THE PROBLEM: Copy the material below without any changes, from its first line down to and including the line that contains "(762, 458).". Copy nothing after that line.
════
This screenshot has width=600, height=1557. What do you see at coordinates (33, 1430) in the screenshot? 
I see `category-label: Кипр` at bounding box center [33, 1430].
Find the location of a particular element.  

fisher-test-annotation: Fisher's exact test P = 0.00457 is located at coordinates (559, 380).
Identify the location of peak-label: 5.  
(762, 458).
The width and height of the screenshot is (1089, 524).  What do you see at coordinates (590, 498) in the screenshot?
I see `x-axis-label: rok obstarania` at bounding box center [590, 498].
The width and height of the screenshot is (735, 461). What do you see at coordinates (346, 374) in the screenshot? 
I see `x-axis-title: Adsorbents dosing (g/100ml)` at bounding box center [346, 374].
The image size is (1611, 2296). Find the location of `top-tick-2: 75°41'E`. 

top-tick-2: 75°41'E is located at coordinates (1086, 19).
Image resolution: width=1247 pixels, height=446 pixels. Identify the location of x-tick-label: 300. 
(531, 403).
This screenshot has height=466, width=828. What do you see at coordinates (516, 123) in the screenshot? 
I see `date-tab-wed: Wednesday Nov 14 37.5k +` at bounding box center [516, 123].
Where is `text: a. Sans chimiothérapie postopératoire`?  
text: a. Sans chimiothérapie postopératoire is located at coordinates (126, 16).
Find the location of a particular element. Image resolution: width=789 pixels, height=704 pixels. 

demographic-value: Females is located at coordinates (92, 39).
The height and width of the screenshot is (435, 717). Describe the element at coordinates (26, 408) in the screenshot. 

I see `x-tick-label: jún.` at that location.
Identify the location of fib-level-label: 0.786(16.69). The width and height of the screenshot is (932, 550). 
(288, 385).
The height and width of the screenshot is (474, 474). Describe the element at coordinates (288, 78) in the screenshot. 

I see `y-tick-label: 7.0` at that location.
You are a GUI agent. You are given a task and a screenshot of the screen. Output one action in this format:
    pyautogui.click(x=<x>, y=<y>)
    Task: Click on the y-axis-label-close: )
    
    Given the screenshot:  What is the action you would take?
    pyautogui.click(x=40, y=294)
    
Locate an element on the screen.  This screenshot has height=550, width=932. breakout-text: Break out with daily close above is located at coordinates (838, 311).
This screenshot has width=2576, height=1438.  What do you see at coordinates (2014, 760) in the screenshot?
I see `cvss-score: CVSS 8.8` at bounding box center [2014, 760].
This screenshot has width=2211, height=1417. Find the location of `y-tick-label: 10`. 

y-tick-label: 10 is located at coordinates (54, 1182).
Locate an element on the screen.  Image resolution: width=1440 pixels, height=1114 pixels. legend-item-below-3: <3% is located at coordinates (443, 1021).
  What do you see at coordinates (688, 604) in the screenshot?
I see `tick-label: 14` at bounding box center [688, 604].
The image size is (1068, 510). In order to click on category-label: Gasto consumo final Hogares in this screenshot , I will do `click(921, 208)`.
════
EXERCISE OUTPUT:
This screenshot has width=600, height=1557. What do you see at coordinates (33, 1430) in the screenshot? 
I see `category-label: Кипр` at bounding box center [33, 1430].
Find the location of a particular element.  

fisher-test-annotation: Fisher's exact test P = 0.00457 is located at coordinates (559, 380).
Identify the location of peak-label: 5.  
(762, 458).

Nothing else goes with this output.